Auch der Zuschauerraum wurde ins Bühnengeschehen einbezogen und dem Publikum somit eine unmittelbare Nähe zum Geschehen zuteil. Vor dieser Kulisse entfaltete ein getriebener und aufgewühlter Oliver Teschke die innerlich zerrissene und zwischen Genie und Wahnsinn changierende Figur Hamlet. Er kam sprachlich stets auf den Punkt und wusste Gemütszustände in Mimik und Gestik überzeugend frei zu setzen. Ganz und gar mit der (dankbaren) Rolle des Oberkämmerers Polonius verschmolz Achim Brock. Ihm gelang in besonderer Weise die Vermittlung von Sprachwitz und Wortspiel, die, Dank der Übersetzung des englischen Originals von Frank Günther, immer wieder mit Alliterationen sowie kunst- und geistvollen Wortsequenzen aufwarten konnte, und so dem Sprachgenius Shakespeares' nachspürte.

Melissa Pohlmann brachte eine teils naive, teils verrückte Ophelia auf die Bühne, immer authentisch. Energisch und kompakt spielte André Klem die Rolle des Oheims Claudius; ihm gilt die Rache Hamlets, da er der Mörder seines Vaters ist.
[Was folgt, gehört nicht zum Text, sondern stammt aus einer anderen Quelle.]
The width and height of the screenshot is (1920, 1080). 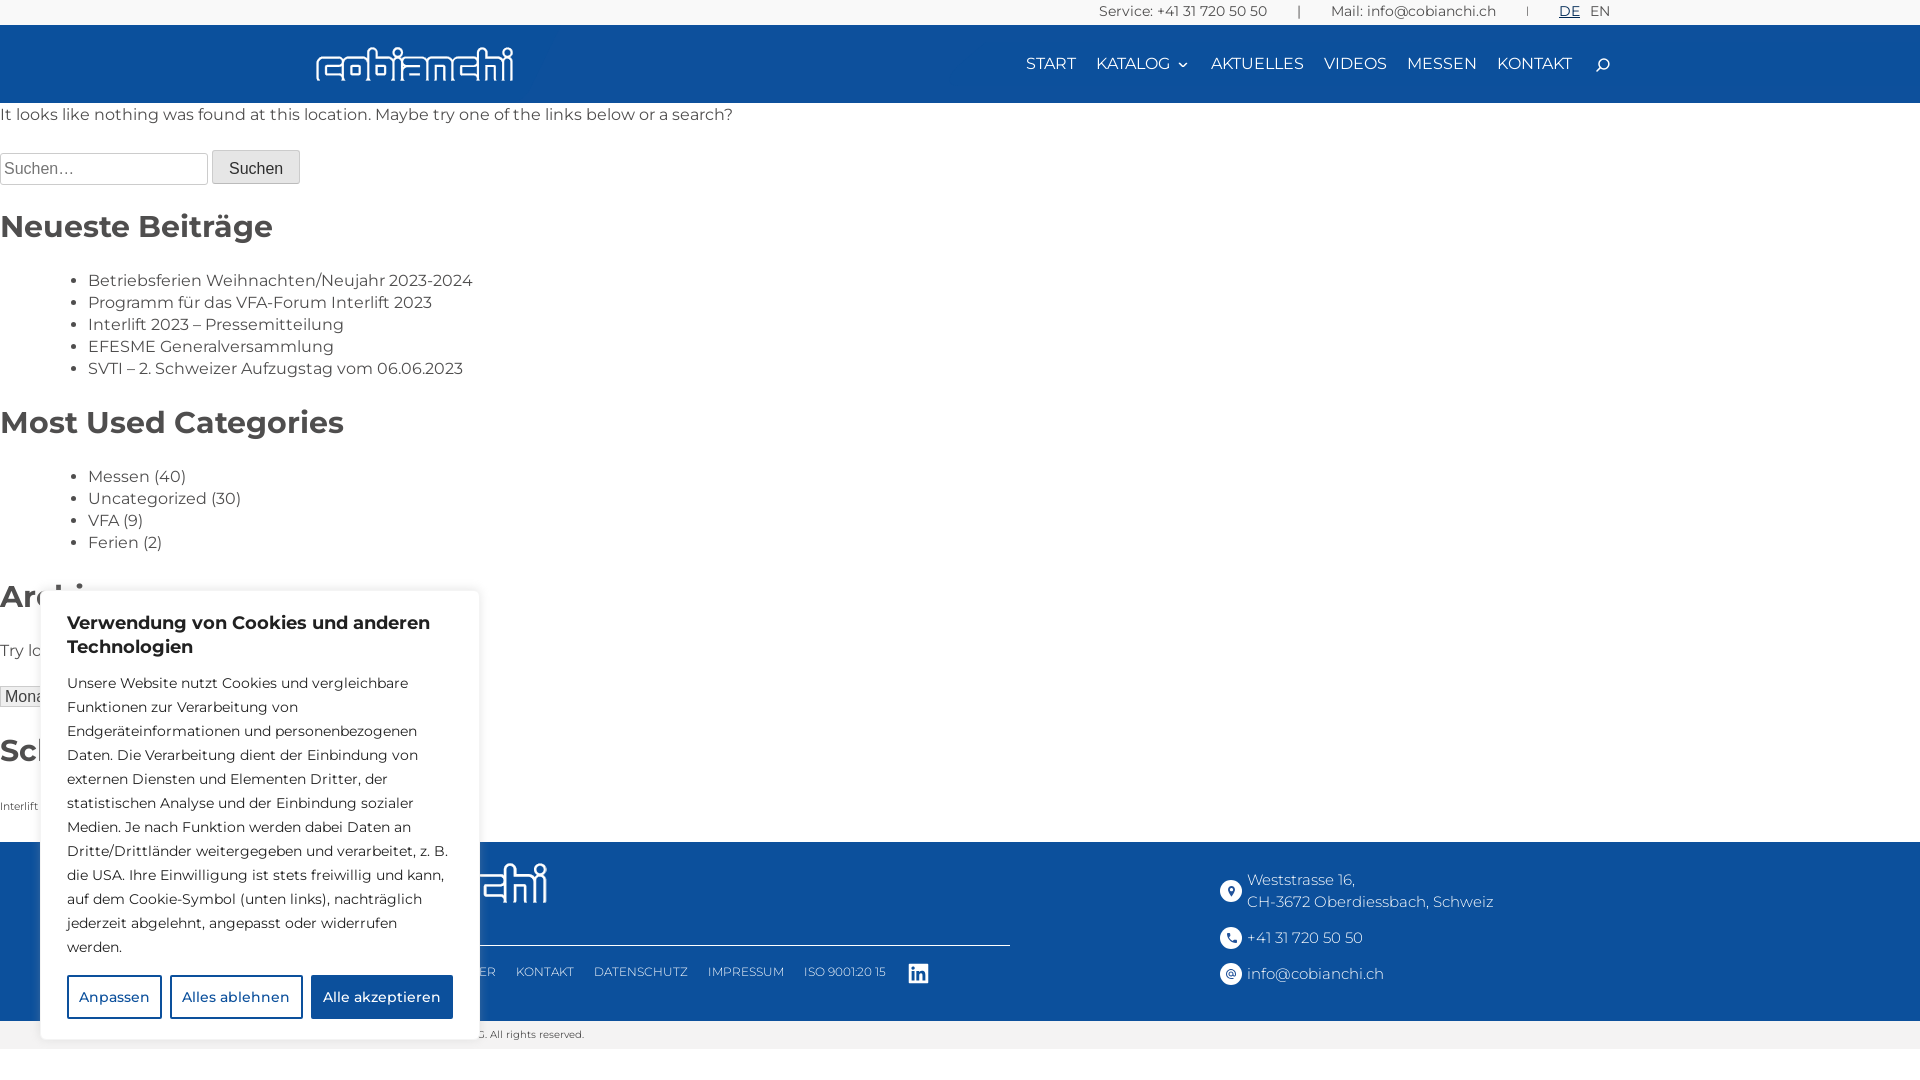 What do you see at coordinates (641, 972) in the screenshot?
I see `DATENSCHUTZ` at bounding box center [641, 972].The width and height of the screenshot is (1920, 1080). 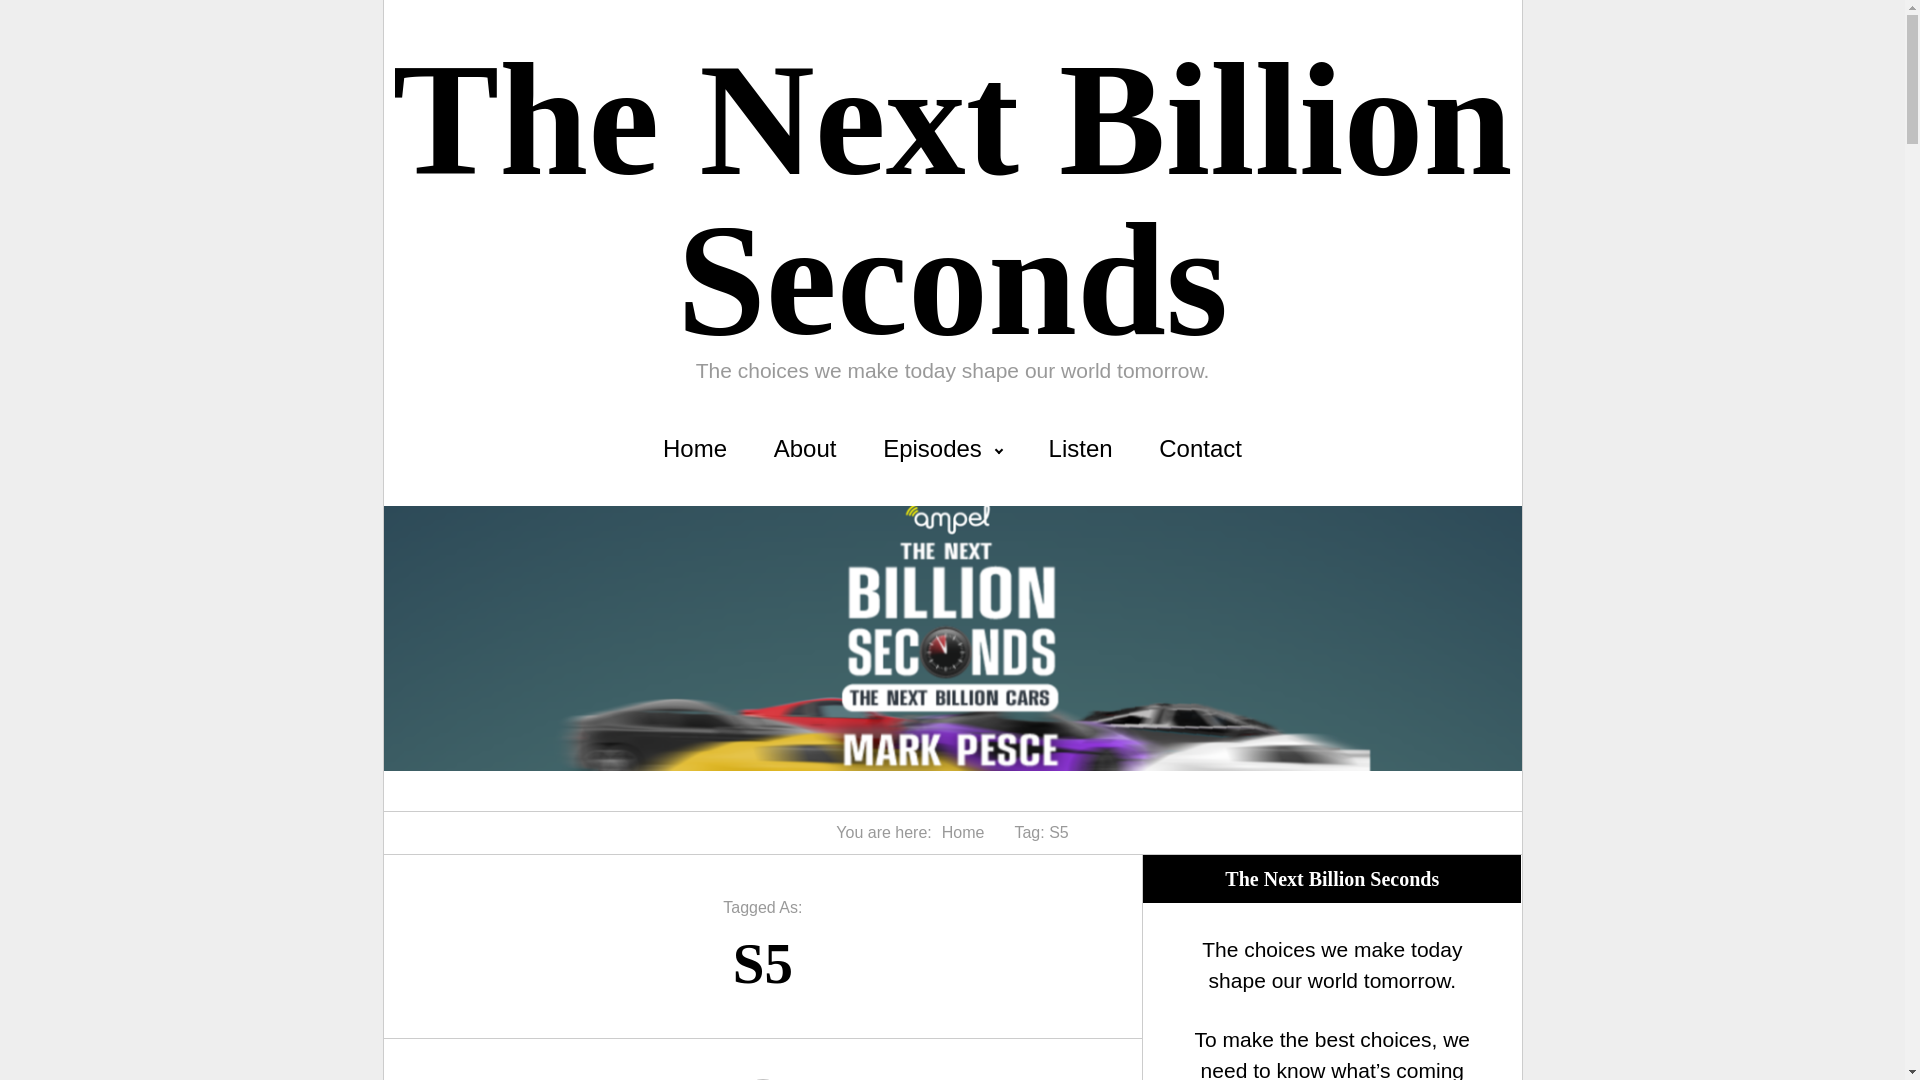 I want to click on About, so click(x=805, y=449).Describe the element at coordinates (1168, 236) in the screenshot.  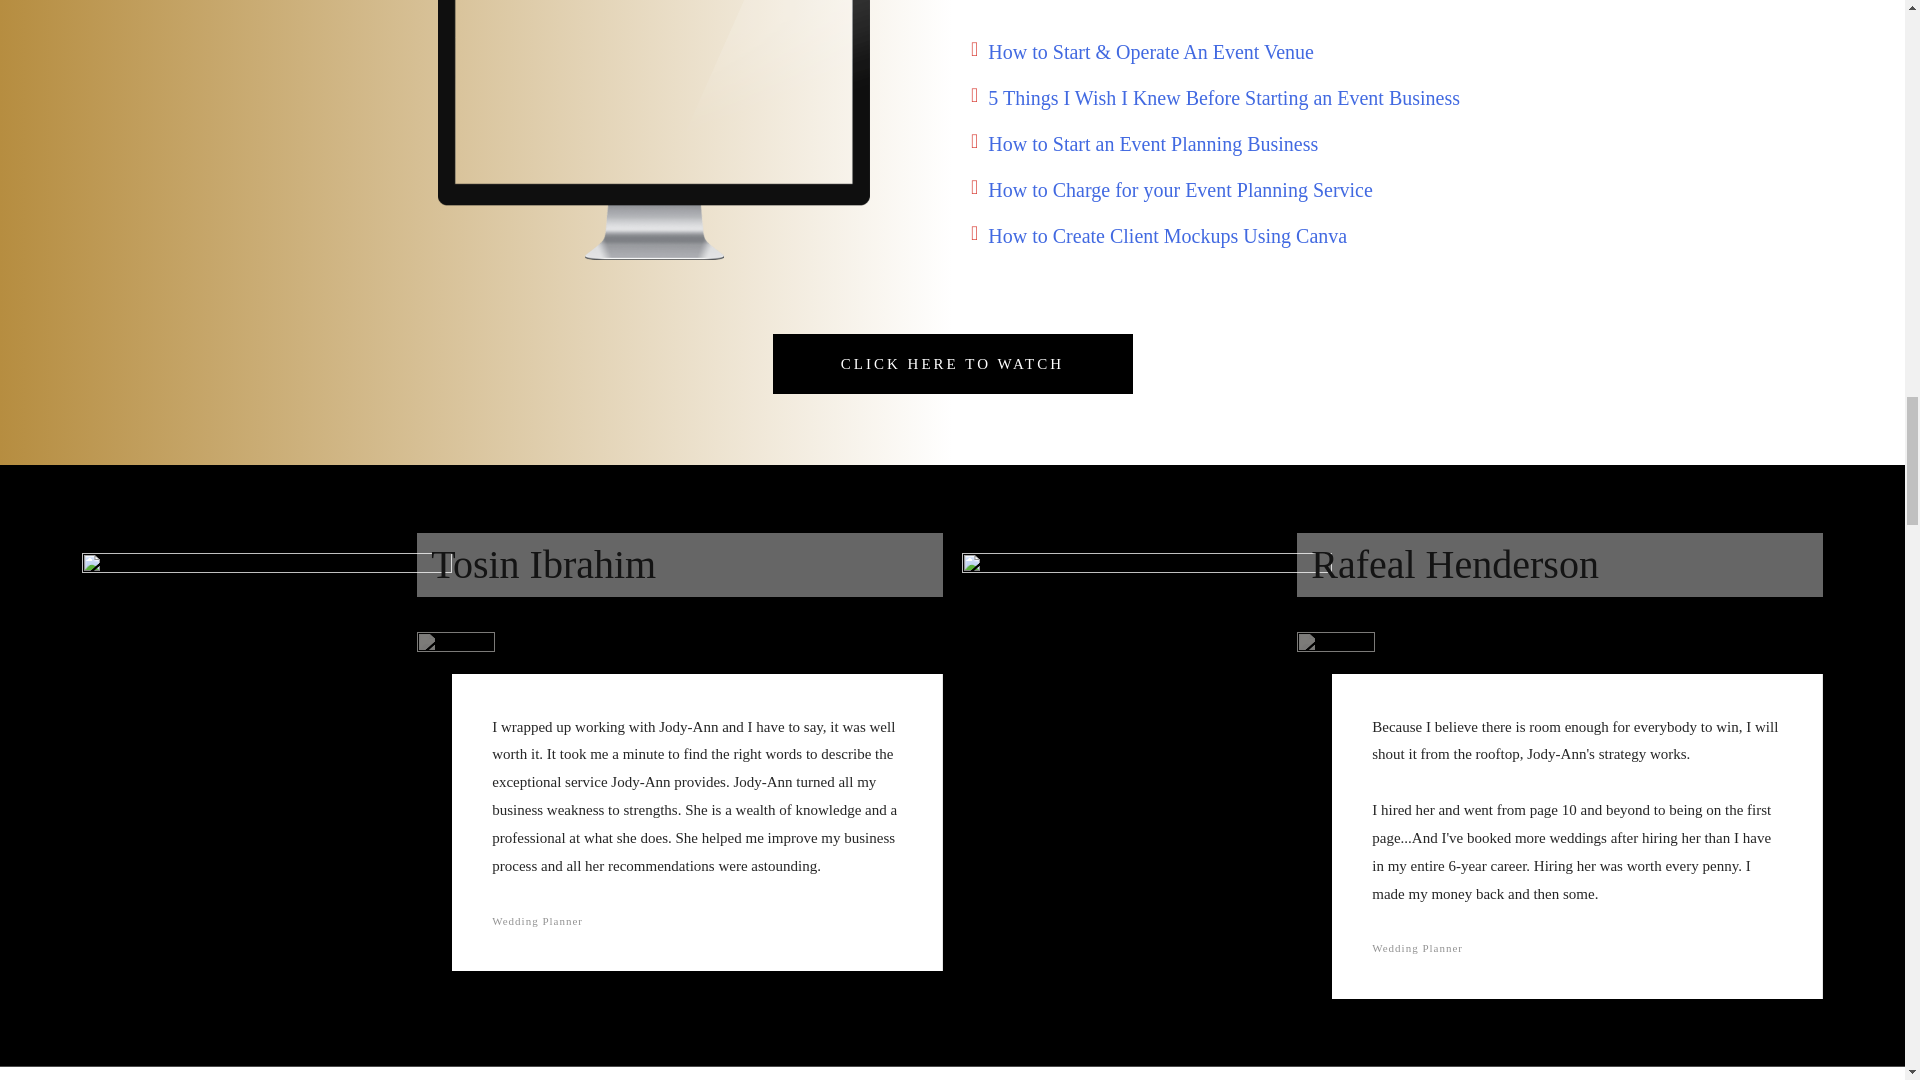
I see `How to Create Client Mockups Using Canva` at that location.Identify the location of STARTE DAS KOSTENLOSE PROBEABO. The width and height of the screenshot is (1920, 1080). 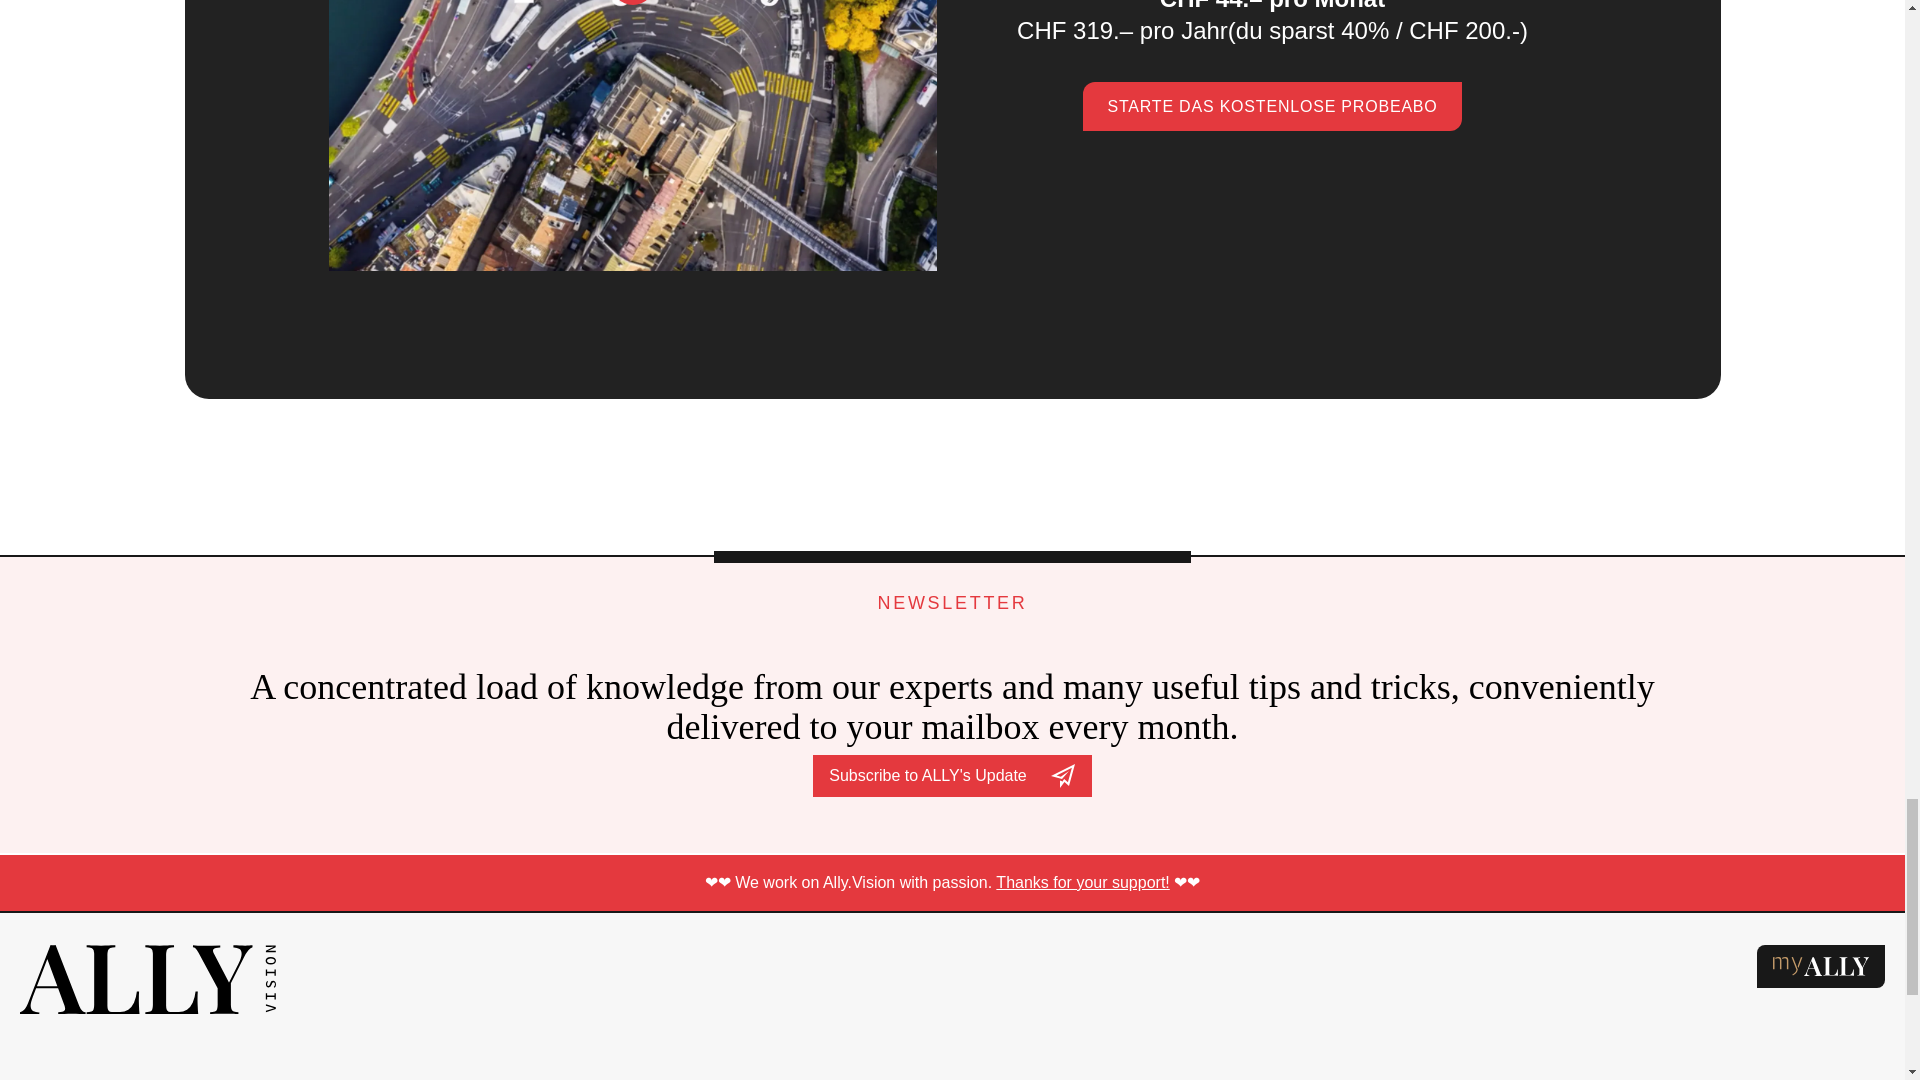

Das intrigenreiche Spektakel, zu dessen Transparenz und Wirkung alle Agierenden des Abends beitrugen, kulminierte schließlich im blutigen Untergang des dänischen Herrschergeschlechts. Mit der insgesamt breit angelegten und gut austarierten Inszenierung vermochte der Schauspielabend einmal mehr "Brennglas und Chronik des Zeitalters" (Shakespeare) zu sein. Das Publikum stand auf und dankte mit begeistertem Applaus .

(dob)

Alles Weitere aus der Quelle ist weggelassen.